▶ _WHAT YOU WILL DO_: Reprint the whole of the data exactly.

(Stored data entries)
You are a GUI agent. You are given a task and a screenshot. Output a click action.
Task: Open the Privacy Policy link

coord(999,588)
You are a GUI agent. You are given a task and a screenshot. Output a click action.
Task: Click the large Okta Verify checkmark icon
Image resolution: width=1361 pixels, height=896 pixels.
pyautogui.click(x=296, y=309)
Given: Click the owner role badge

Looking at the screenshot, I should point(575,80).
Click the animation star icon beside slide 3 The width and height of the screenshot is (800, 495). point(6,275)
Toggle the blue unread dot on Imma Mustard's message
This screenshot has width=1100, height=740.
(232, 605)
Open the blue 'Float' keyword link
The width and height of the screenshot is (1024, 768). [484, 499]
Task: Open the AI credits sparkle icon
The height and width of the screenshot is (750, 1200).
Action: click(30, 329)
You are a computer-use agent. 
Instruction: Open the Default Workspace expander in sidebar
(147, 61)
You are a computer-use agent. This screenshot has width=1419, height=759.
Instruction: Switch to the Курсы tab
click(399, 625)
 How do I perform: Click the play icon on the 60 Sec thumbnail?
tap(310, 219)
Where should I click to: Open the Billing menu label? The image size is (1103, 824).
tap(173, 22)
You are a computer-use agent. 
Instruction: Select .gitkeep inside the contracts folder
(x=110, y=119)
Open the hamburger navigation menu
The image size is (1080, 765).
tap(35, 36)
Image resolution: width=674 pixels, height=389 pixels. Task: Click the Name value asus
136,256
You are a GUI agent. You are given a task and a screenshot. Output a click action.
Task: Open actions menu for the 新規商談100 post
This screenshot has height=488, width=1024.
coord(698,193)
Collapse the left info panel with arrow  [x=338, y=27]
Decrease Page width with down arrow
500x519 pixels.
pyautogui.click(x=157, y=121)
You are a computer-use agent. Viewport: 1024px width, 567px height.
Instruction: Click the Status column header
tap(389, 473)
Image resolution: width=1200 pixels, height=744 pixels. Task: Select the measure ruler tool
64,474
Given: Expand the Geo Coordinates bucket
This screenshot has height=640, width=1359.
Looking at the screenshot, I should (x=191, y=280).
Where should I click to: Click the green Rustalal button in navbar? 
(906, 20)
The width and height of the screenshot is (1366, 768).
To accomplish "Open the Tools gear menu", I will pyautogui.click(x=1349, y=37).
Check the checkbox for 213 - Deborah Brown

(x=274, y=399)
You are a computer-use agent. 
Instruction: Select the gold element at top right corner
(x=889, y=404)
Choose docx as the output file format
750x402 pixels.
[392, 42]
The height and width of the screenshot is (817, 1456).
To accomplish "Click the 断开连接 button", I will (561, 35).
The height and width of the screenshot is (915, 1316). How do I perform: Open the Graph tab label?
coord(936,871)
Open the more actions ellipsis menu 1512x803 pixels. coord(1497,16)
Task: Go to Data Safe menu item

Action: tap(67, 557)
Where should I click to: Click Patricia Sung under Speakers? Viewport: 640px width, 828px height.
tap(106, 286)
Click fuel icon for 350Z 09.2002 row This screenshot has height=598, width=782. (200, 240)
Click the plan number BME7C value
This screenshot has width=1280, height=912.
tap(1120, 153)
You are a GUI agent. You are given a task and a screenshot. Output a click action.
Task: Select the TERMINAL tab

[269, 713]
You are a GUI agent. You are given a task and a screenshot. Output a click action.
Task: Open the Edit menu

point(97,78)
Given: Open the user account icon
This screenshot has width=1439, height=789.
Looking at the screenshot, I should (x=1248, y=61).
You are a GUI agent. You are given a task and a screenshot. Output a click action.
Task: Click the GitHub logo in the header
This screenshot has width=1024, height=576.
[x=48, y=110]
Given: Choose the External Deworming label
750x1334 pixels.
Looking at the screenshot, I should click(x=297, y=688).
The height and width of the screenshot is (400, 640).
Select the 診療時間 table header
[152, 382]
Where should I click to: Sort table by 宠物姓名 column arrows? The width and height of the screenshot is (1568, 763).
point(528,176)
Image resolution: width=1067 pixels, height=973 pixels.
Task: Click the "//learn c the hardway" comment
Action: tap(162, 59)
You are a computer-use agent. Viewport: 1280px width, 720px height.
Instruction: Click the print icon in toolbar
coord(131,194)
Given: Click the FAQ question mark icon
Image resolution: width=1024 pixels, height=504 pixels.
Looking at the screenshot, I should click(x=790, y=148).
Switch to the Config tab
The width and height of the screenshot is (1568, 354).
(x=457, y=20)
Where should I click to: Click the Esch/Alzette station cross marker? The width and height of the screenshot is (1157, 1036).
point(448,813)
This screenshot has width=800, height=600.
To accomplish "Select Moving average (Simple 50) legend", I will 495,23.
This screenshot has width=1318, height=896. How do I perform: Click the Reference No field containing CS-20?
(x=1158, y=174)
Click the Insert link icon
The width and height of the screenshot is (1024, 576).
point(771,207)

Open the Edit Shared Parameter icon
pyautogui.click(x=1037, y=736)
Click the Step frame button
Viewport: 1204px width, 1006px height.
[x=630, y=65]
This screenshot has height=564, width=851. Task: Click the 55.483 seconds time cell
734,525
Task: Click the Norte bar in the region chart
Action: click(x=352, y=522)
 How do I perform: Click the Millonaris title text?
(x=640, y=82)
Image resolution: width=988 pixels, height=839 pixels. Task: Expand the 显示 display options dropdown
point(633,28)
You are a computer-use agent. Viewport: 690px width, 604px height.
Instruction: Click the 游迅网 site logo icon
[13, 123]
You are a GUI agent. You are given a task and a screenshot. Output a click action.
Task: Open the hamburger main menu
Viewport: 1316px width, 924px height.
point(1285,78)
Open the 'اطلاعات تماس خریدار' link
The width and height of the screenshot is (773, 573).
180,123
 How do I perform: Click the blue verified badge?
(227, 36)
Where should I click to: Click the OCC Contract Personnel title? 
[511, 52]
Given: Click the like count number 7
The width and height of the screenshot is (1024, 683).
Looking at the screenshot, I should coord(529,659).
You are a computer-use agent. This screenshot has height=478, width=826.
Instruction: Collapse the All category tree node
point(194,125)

▶ _ANSWER TO THE PROBLEM_:
You are a GUI agent. You are given a task and a screenshot. Output a click action.
Task: Open the Privacy Policy link

coord(999,588)
You are a GUI agent. You are given a task and a screenshot. Output a click action.
Task: Click the large Okta Verify checkmark icon
Image resolution: width=1361 pixels, height=896 pixels.
pyautogui.click(x=296, y=309)
Given: Click the owner role badge

Looking at the screenshot, I should point(575,80).
Click the animation star icon beside slide 3 The width and height of the screenshot is (800, 495). point(6,275)
Toggle the blue unread dot on Imma Mustard's message
This screenshot has width=1100, height=740.
(232, 605)
Open the blue 'Float' keyword link
The width and height of the screenshot is (1024, 768). [484, 499]
Task: Open the AI credits sparkle icon
The height and width of the screenshot is (750, 1200).
Action: click(30, 329)
You are a computer-use agent. 
Instruction: Open the Default Workspace expander in sidebar
(147, 61)
You are a computer-use agent. This screenshot has width=1419, height=759.
Instruction: Switch to the Курсы tab
click(399, 625)
 How do I perform: Click the play icon on the 60 Sec thumbnail?
tap(310, 219)
Where should I click to: Open the Billing menu label? The image size is (1103, 824).
tap(173, 22)
You are a computer-use agent. 
Instruction: Select .gitkeep inside the contracts folder
(x=110, y=119)
Open the hamburger navigation menu
The image size is (1080, 765).
tap(35, 36)
Image resolution: width=674 pixels, height=389 pixels. Task: Click the Name value asus
136,256
You are a GUI agent. You are given a task and a screenshot. Output a click action.
Task: Open actions menu for the 新規商談100 post
This screenshot has height=488, width=1024.
coord(698,193)
Collapse the left info panel with arrow  [x=338, y=27]
Decrease Page width with down arrow
500x519 pixels.
pyautogui.click(x=157, y=121)
You are a computer-use agent. Viewport: 1024px width, 567px height.
Instruction: Click the Status column header
tap(389, 473)
Image resolution: width=1200 pixels, height=744 pixels. Task: Select the measure ruler tool
64,474
Given: Expand the Geo Coordinates bucket
This screenshot has height=640, width=1359.
Looking at the screenshot, I should (x=191, y=280).
Where should I click to: Click the green Rustalal button in navbar? 
(906, 20)
The width and height of the screenshot is (1366, 768).
To accomplish "Open the Tools gear menu", I will pyautogui.click(x=1349, y=37).
Check the checkbox for 213 - Deborah Brown

(x=274, y=399)
You are a computer-use agent. 
Instruction: Select the gold element at top right corner
(x=889, y=404)
Choose docx as the output file format
750x402 pixels.
[392, 42]
The height and width of the screenshot is (817, 1456).
To accomplish "Click the 断开连接 button", I will (561, 35).
The height and width of the screenshot is (915, 1316). How do I perform: Open the Graph tab label?
coord(936,871)
Open the more actions ellipsis menu 1512x803 pixels. coord(1497,16)
Task: Go to Data Safe menu item

Action: tap(67, 557)
Where should I click to: Click Patricia Sung under Speakers? Viewport: 640px width, 828px height.
tap(106, 286)
Click fuel icon for 350Z 09.2002 row This screenshot has height=598, width=782. (200, 240)
Click the plan number BME7C value
This screenshot has width=1280, height=912.
tap(1120, 153)
You are a GUI agent. You are given a task and a screenshot. Output a click action.
Task: Select the TERMINAL tab

[269, 713]
You are a GUI agent. You are given a task and a screenshot. Output a click action.
Task: Open the Edit menu

point(97,78)
Given: Open the user account icon
This screenshot has width=1439, height=789.
Looking at the screenshot, I should (x=1248, y=61).
You are a GUI agent. You are given a task and a screenshot. Output a click action.
Task: Click the GitHub logo in the header
This screenshot has width=1024, height=576.
[x=48, y=110]
Given: Choose the External Deworming label
750x1334 pixels.
Looking at the screenshot, I should click(x=297, y=688).
The height and width of the screenshot is (400, 640).
Select the 診療時間 table header
[152, 382]
Where should I click to: Sort table by 宠物姓名 column arrows? The width and height of the screenshot is (1568, 763).
point(528,176)
Image resolution: width=1067 pixels, height=973 pixels.
Task: Click the "//learn c the hardway" comment
Action: tap(162, 59)
You are a computer-use agent. Viewport: 1280px width, 720px height.
Instruction: Click the print icon in toolbar
coord(131,194)
Given: Click the FAQ question mark icon
Image resolution: width=1024 pixels, height=504 pixels.
Looking at the screenshot, I should click(x=790, y=148).
Switch to the Config tab
The width and height of the screenshot is (1568, 354).
(x=457, y=20)
Where should I click to: Click the Esch/Alzette station cross marker? The width and height of the screenshot is (1157, 1036).
point(448,813)
This screenshot has width=800, height=600.
To accomplish "Select Moving average (Simple 50) legend", I will 495,23.
This screenshot has width=1318, height=896. How do I perform: Click the Reference No field containing CS-20?
(x=1158, y=174)
Click the Insert link icon
The width and height of the screenshot is (1024, 576).
point(771,207)

Open the Edit Shared Parameter icon
pyautogui.click(x=1037, y=736)
Click the Step frame button
Viewport: 1204px width, 1006px height.
[x=630, y=65]
This screenshot has height=564, width=851. Task: Click the 55.483 seconds time cell
734,525
Task: Click the Norte bar in the region chart
Action: click(x=352, y=522)
 How do I perform: Click the Millonaris title text?
(x=640, y=82)
Image resolution: width=988 pixels, height=839 pixels. Task: Expand the 显示 display options dropdown
point(633,28)
You are a computer-use agent. Viewport: 690px width, 604px height.
Instruction: Click the 游迅网 site logo icon
[13, 123]
You are a GUI agent. You are given a task and a screenshot. Output a click action.
Task: Open the hamburger main menu
Viewport: 1316px width, 924px height.
point(1285,78)
Open the 'اطلاعات تماس خریدار' link
The width and height of the screenshot is (773, 573).
180,123
 How do I perform: Click the blue verified badge?
(227, 36)
Where should I click to: Click the OCC Contract Personnel title? 
[511, 52]
Given: Click the like count number 7
The width and height of the screenshot is (1024, 683).
Looking at the screenshot, I should coord(529,659).
You are a computer-use agent. This screenshot has height=478, width=826.
Instruction: Collapse the All category tree node
point(194,125)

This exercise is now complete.